Yang Zhihao, Lin Hongfei, Li Yanpeng
Department of Computer Science and Engineering, Dalian University of Technology, 116023 Dalian, China.
Comput Biol Chem. 2008 Aug;32(4):287-91. doi: 10.1016/j.compbiolchem.2008.03.008. Epub 2008 Apr 1.

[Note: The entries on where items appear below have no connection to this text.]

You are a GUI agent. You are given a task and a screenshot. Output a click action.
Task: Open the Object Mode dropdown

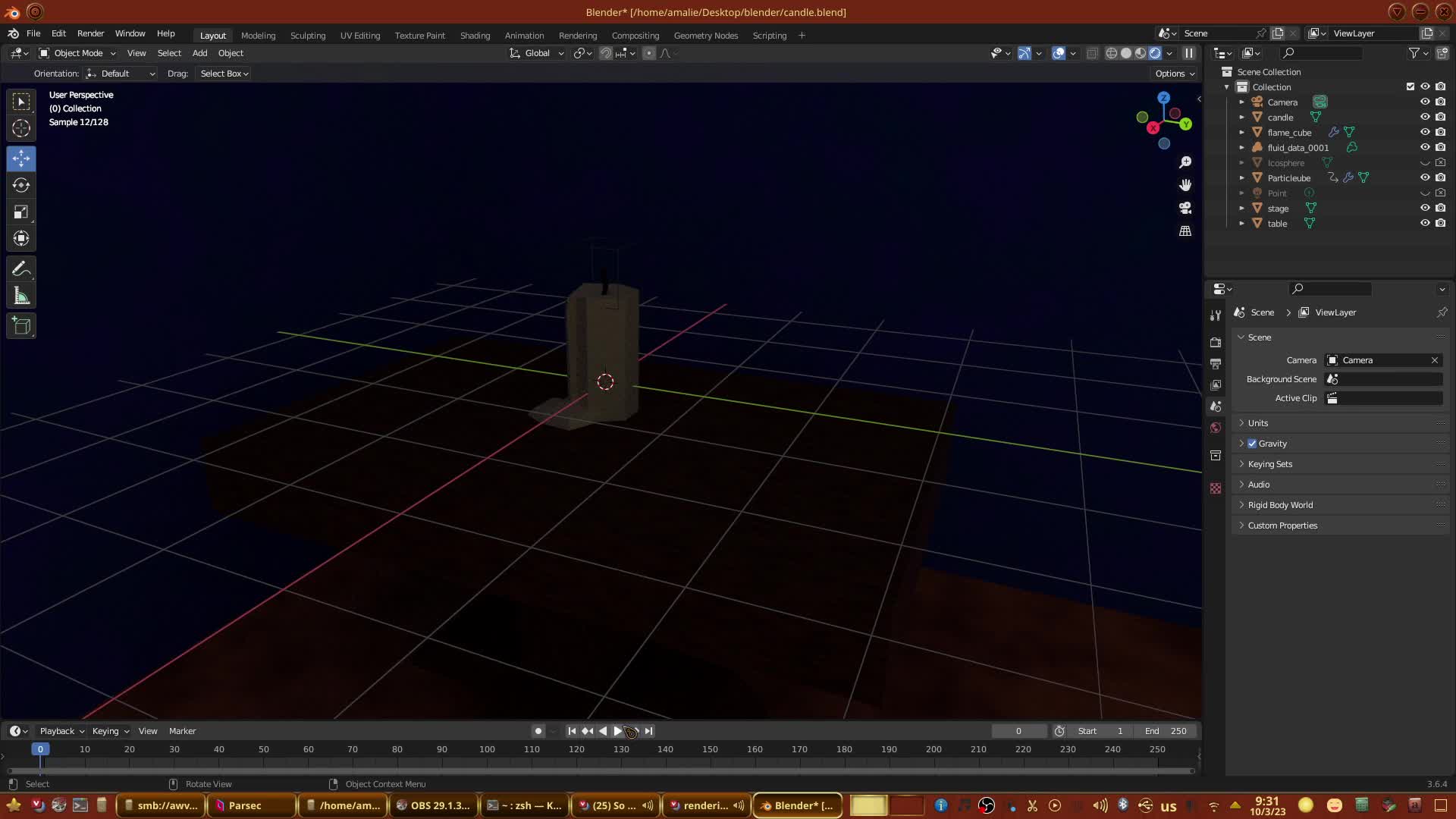(77, 53)
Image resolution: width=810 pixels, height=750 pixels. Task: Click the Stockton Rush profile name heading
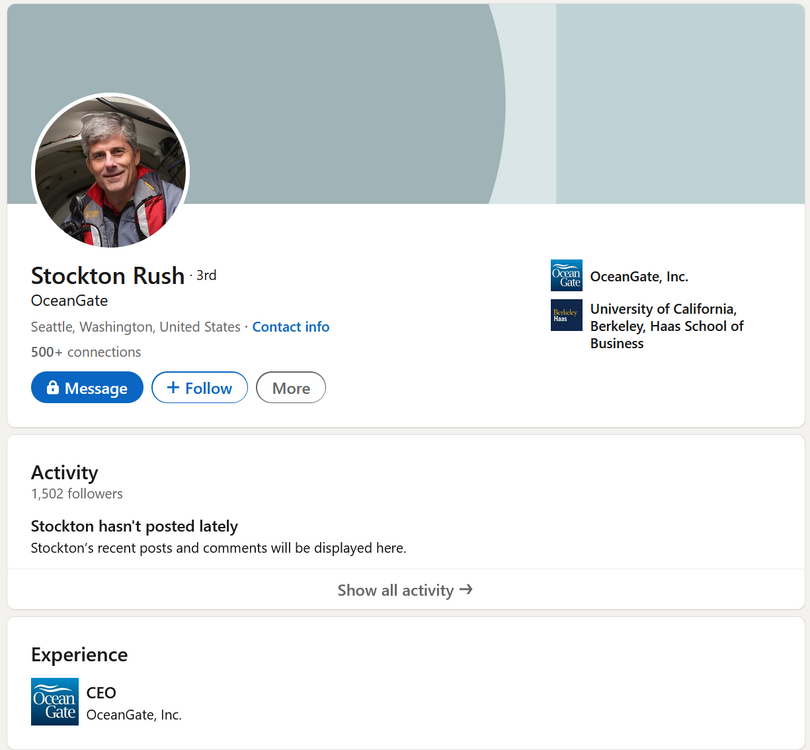[x=108, y=276]
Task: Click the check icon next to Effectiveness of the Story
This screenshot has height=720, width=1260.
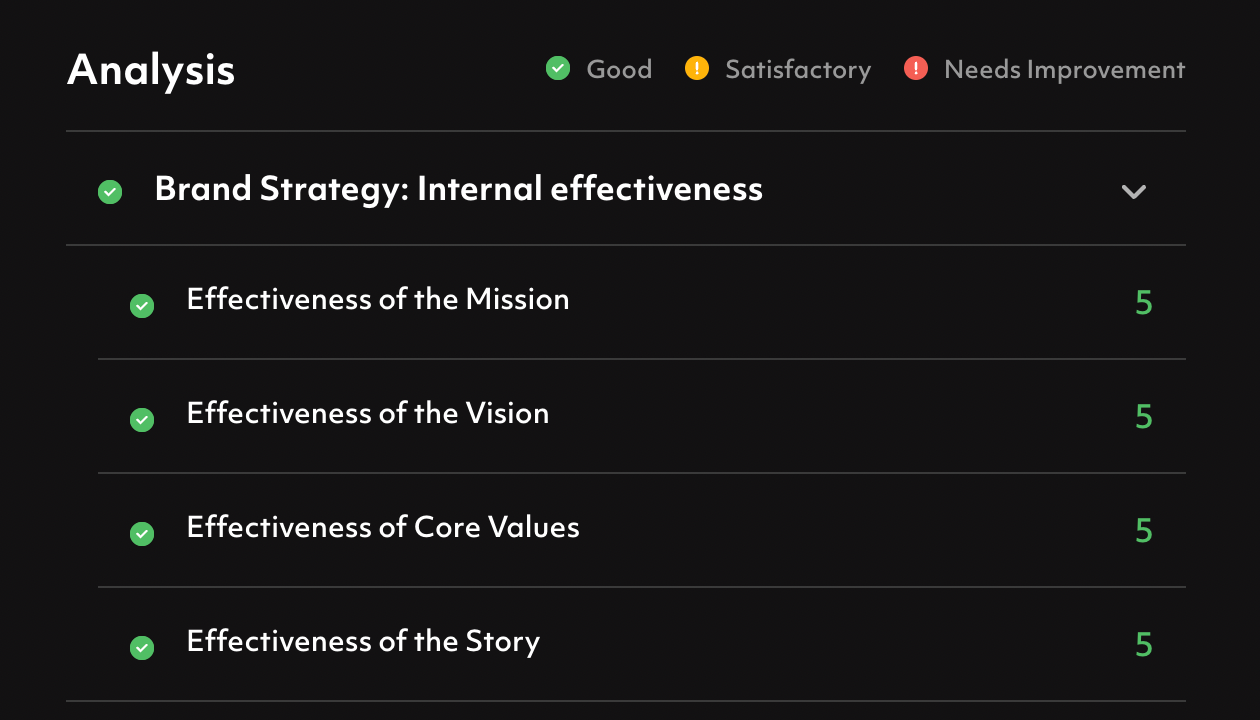Action: coord(142,648)
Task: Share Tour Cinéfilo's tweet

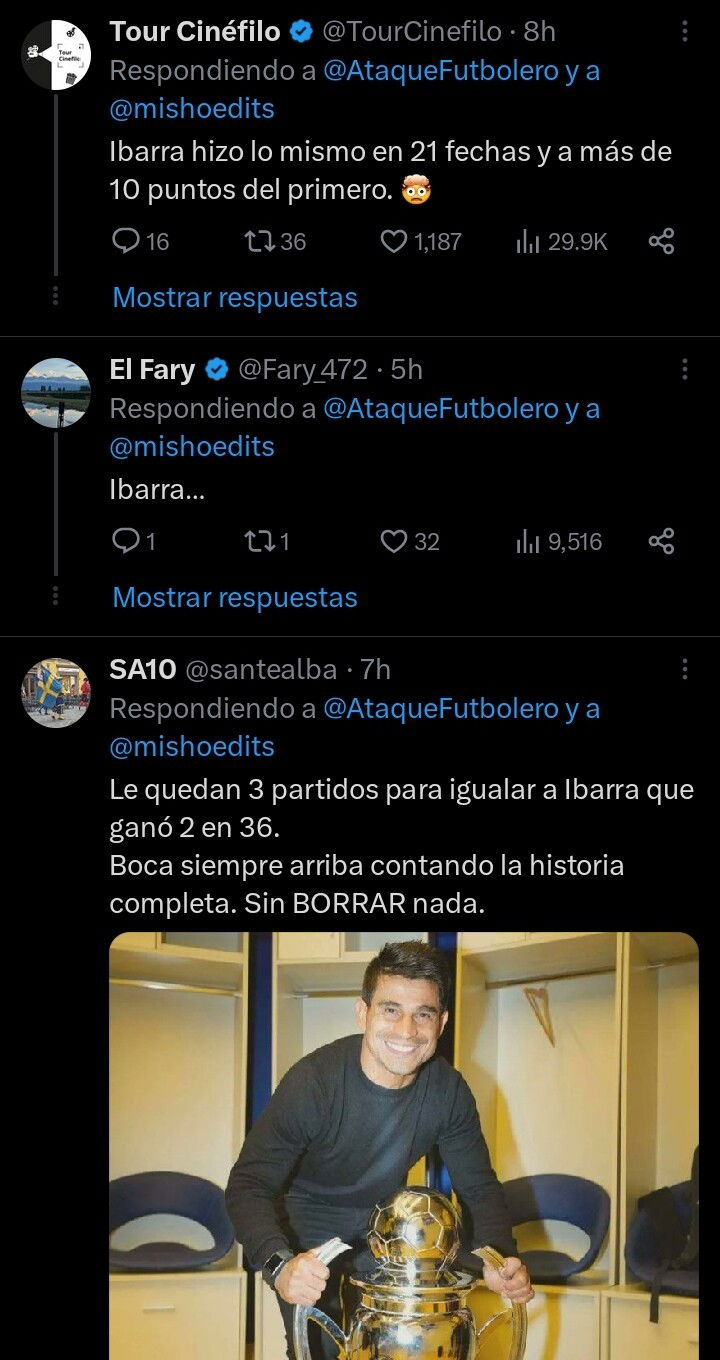Action: coord(661,241)
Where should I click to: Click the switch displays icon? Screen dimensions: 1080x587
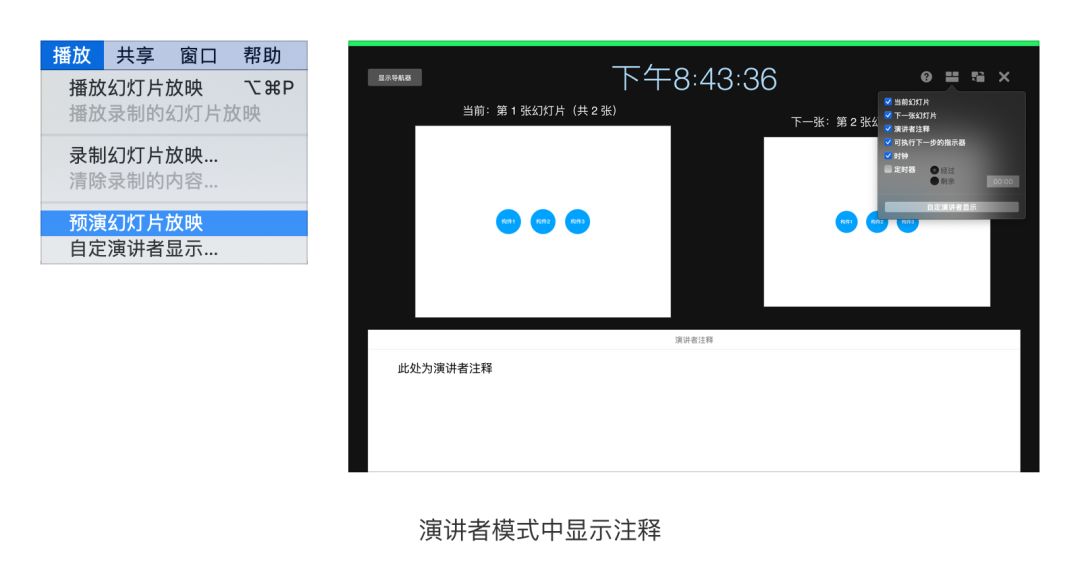pyautogui.click(x=977, y=76)
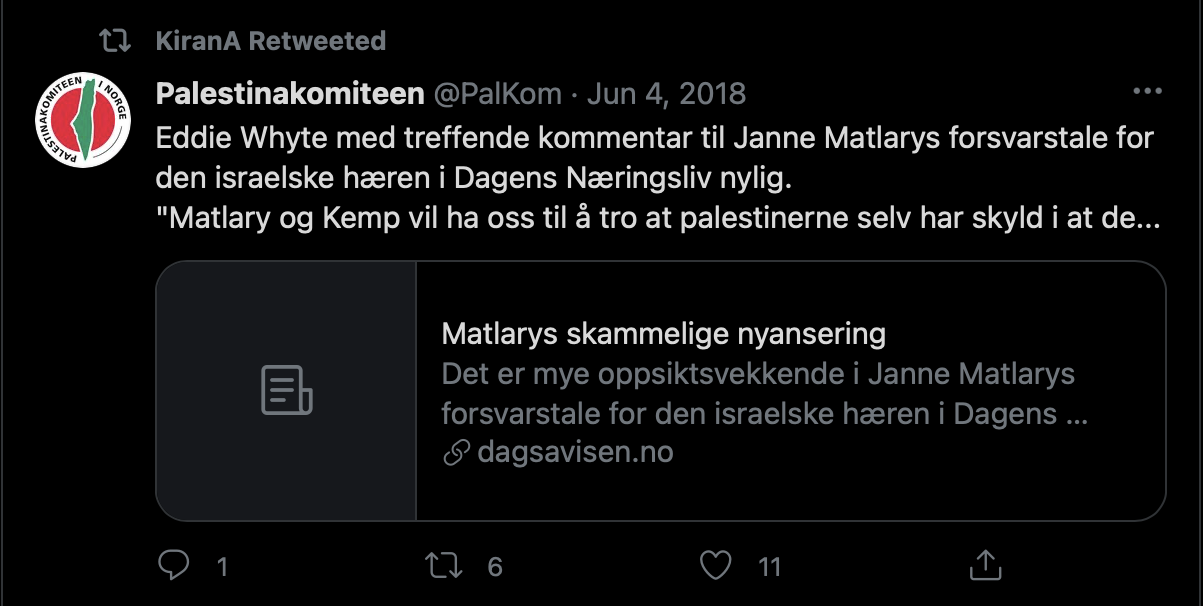Like the tweet with the heart icon
1203x606 pixels.
[x=715, y=566]
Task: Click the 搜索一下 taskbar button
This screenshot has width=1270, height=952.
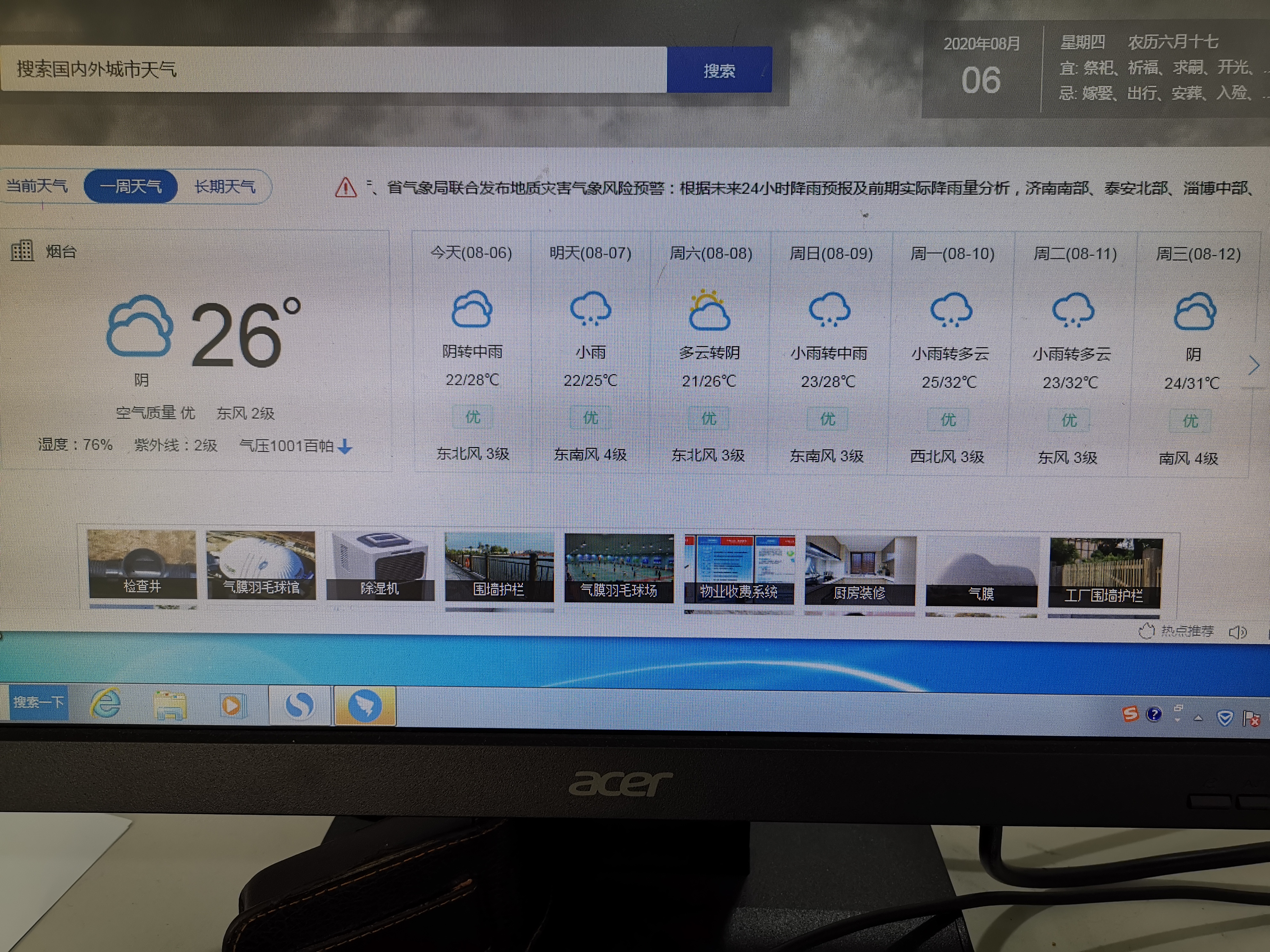Action: [38, 702]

Bio-entity name recognition is the key step for information extraction from biomedical literature. This paper presents a dictionary-based bio-entity name recognition approach. The approach expands the bio-entity name dictionary via the Abbreviation Definitions identifying algorithm, improves the recall rate through the improved edit distance algorithm and adopts some post-processing methods including Pre-keyword and Post-keyword expansion, Part of Speech expansion, merge of adjacent bio-entity names and the exploitation of the contextual cues to further improve the performance. Experiment results show that with this approach even an internal dictionary-based system could achieve a fairly good performance.
生物实体名称识别是从生物医学文献中提取信息的关键步骤。本文提出了一种基于词典的生物实体名称识别方法。该方法通过缩写定义识别算法扩展生物实体名称词典,通过改进的编辑距离算法提高召回率,并采用一些后处理方法,包括关键词前扩展和关键词后扩展、词性扩展、相邻生物实体名称合并以及利用上下文线索来进一步提高性能。实验结果表明,使用这种方法,即使是基于内部词典的系统也能取得相当不错的性能。